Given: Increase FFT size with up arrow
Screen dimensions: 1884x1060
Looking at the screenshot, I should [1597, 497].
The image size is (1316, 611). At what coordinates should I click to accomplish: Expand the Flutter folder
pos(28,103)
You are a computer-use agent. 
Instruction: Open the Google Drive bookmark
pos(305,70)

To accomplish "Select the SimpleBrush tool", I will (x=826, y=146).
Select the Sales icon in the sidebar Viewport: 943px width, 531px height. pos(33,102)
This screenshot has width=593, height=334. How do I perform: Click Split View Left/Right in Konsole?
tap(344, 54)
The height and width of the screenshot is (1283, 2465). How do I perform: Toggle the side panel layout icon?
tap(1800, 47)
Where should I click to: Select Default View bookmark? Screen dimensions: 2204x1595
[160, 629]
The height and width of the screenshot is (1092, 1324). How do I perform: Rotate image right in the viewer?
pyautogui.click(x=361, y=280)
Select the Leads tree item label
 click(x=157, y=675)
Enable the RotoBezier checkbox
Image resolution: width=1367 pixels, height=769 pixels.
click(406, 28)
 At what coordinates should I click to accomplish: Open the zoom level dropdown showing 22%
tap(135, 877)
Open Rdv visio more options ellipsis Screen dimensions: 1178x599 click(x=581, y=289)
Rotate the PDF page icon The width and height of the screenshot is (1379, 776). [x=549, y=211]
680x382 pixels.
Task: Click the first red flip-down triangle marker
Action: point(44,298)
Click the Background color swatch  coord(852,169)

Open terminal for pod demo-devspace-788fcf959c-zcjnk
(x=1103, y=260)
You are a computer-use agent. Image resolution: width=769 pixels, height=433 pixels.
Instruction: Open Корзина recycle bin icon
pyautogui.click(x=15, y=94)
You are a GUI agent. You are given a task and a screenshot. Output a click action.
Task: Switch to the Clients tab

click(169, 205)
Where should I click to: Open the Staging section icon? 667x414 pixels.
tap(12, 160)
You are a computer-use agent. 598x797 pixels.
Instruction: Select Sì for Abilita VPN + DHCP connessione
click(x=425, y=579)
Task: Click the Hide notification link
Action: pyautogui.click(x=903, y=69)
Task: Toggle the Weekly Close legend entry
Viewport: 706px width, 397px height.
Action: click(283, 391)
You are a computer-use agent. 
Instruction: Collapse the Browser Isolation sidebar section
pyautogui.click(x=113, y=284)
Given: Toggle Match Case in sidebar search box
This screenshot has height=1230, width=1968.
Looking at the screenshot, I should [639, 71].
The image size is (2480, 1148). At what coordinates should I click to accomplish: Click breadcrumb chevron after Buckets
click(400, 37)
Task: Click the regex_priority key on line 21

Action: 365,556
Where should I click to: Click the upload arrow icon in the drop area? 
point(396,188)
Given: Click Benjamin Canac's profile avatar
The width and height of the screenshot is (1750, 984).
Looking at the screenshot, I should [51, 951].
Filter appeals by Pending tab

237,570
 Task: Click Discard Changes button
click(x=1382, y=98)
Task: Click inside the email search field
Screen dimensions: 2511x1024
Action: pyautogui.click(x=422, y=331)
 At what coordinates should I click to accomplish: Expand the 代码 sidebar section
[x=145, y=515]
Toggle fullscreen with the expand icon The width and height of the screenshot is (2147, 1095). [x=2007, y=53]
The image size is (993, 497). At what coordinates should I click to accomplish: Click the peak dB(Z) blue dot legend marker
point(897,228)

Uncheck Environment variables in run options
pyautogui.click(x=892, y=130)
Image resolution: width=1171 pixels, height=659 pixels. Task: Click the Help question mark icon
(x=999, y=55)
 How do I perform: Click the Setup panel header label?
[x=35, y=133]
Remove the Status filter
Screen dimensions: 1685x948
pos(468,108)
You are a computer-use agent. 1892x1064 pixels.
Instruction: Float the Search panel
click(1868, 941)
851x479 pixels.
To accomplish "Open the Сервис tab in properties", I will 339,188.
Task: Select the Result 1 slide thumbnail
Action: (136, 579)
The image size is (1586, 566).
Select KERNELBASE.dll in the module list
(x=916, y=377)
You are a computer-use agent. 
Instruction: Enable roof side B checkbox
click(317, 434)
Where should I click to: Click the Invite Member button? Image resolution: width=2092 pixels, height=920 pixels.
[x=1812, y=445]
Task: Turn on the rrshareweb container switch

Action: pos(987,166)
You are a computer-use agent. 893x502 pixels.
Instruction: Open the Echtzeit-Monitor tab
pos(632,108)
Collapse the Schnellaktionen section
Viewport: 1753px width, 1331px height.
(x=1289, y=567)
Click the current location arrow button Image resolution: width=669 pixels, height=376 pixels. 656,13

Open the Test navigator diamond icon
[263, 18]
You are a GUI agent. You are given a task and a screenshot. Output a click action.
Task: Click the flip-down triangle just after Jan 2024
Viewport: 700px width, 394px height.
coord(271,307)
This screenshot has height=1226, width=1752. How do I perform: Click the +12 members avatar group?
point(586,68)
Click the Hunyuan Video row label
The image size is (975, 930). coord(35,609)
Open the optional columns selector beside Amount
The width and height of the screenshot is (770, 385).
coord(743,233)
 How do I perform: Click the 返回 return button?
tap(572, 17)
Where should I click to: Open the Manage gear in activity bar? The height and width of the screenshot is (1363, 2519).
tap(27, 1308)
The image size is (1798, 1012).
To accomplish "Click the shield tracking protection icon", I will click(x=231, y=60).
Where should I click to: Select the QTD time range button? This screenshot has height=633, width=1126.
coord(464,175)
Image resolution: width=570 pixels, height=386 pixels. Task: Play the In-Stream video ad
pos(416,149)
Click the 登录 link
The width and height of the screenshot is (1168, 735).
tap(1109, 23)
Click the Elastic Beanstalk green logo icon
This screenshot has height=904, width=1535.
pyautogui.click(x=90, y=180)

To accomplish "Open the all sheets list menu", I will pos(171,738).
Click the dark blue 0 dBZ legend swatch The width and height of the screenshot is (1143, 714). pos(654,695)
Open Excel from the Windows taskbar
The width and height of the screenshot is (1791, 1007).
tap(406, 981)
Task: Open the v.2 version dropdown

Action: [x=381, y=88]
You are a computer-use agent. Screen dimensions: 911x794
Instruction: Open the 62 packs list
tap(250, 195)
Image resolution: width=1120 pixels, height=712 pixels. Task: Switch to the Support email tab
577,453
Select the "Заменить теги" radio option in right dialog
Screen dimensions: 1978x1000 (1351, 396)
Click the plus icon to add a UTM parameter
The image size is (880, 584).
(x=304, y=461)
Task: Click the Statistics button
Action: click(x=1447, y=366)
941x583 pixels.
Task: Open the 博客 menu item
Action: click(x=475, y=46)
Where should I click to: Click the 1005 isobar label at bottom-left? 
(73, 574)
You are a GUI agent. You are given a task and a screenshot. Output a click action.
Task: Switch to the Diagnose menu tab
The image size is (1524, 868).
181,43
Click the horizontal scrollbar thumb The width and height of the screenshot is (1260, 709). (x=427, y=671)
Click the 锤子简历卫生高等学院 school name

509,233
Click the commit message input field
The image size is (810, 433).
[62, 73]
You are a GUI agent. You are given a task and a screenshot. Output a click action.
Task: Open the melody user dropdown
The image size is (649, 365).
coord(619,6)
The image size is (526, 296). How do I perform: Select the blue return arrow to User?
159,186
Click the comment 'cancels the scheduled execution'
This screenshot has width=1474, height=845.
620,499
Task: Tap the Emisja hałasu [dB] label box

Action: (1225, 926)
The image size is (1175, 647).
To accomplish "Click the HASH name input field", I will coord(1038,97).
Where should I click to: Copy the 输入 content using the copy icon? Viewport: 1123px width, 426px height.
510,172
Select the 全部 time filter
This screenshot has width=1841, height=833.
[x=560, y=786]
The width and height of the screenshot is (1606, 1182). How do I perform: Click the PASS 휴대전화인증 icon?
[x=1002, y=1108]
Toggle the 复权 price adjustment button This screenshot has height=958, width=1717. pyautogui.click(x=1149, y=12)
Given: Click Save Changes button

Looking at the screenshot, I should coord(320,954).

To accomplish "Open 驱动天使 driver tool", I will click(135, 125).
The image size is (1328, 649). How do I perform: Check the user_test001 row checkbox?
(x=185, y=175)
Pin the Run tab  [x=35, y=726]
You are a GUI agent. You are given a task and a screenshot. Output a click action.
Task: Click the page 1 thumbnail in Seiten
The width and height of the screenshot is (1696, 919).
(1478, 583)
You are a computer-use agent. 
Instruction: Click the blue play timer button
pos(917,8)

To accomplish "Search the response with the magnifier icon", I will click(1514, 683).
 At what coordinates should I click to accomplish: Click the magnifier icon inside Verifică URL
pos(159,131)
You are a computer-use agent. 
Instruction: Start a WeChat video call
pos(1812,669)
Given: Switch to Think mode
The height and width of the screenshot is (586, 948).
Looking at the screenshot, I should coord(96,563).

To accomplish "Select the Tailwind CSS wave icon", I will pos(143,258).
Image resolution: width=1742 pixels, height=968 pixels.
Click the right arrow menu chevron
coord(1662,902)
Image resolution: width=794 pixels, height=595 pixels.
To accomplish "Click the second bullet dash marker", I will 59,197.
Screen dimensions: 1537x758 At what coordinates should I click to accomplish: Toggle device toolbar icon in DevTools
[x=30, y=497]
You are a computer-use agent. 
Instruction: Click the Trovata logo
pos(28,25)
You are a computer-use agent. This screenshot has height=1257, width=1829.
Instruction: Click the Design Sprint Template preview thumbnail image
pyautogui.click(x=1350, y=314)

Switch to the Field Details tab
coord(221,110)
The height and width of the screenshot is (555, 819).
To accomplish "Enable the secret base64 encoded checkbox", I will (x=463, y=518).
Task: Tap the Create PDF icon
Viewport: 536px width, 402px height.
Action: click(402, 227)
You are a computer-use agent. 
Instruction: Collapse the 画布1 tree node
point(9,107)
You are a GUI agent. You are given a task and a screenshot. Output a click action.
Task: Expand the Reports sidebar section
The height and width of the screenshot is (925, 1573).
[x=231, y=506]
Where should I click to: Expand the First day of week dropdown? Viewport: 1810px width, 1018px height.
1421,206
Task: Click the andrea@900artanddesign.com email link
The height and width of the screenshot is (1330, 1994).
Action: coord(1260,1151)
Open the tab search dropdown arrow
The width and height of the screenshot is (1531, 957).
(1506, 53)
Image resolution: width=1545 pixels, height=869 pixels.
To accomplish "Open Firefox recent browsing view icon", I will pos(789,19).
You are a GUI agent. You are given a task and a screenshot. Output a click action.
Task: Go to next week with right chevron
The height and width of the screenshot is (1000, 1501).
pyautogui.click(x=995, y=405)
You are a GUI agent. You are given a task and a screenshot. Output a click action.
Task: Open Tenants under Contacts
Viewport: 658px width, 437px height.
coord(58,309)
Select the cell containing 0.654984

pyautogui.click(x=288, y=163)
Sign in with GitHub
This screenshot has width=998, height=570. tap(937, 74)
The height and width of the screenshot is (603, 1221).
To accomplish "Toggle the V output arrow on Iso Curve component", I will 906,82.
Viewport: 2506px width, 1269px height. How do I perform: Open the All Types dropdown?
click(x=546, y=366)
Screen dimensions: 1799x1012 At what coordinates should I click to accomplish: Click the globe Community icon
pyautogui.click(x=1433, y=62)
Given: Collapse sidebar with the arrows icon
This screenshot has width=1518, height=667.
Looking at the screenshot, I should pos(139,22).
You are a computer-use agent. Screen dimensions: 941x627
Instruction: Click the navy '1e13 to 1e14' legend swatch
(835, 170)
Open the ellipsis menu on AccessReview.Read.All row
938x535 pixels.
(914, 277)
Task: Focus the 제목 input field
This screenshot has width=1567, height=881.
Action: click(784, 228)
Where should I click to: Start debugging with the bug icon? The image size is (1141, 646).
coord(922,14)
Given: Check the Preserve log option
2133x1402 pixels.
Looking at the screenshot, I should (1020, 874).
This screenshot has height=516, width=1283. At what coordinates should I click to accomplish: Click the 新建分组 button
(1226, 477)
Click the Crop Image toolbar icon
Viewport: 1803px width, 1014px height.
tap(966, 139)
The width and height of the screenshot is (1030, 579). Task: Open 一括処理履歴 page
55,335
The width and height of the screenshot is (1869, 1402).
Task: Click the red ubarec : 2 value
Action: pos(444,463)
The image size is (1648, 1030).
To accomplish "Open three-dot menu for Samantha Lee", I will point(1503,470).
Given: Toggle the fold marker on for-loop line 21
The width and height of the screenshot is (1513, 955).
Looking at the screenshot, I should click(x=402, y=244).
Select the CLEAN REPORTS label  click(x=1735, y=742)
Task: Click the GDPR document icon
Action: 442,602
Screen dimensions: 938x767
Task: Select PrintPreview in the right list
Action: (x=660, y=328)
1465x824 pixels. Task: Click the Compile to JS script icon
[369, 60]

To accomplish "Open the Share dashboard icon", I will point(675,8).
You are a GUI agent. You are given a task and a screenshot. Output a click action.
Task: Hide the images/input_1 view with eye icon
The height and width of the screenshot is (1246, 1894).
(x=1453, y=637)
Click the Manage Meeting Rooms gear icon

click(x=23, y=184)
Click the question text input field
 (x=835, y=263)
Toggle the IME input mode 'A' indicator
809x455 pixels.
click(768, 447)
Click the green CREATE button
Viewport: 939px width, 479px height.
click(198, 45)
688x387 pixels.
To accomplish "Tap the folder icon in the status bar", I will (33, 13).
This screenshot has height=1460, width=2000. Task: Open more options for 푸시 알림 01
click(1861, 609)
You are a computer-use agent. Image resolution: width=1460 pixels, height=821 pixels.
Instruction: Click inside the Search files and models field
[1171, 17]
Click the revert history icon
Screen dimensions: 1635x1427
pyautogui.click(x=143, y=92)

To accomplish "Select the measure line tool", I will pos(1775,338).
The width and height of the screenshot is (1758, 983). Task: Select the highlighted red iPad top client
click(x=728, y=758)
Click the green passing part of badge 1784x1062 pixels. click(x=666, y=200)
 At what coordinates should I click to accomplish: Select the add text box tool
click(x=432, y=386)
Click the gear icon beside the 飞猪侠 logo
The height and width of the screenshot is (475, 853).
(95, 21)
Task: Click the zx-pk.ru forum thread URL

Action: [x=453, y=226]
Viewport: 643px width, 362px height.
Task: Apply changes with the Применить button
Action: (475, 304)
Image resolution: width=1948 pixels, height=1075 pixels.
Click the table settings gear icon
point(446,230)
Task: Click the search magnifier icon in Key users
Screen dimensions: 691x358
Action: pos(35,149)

_About this exercise_:
Could you restate word for word the lines above from the one containing "Given: Check the Preserve log option" through the one containing "Given: Toggle the", both included, and nothing else?

_Task answer_:
Given: Check the Preserve log option
2133x1402 pixels.
Looking at the screenshot, I should (1020, 874).
This screenshot has height=516, width=1283. At what coordinates should I click to accomplish: Click the 新建分组 button
(1226, 477)
Click the Crop Image toolbar icon
Viewport: 1803px width, 1014px height.
tap(966, 139)
The width and height of the screenshot is (1030, 579). Task: Open 一括処理履歴 page
55,335
The width and height of the screenshot is (1869, 1402).
Task: Click the red ubarec : 2 value
Action: pos(444,463)
The image size is (1648, 1030).
To accomplish "Open three-dot menu for Samantha Lee", I will point(1503,470).
Given: Toggle the fold marker on for-loop line 21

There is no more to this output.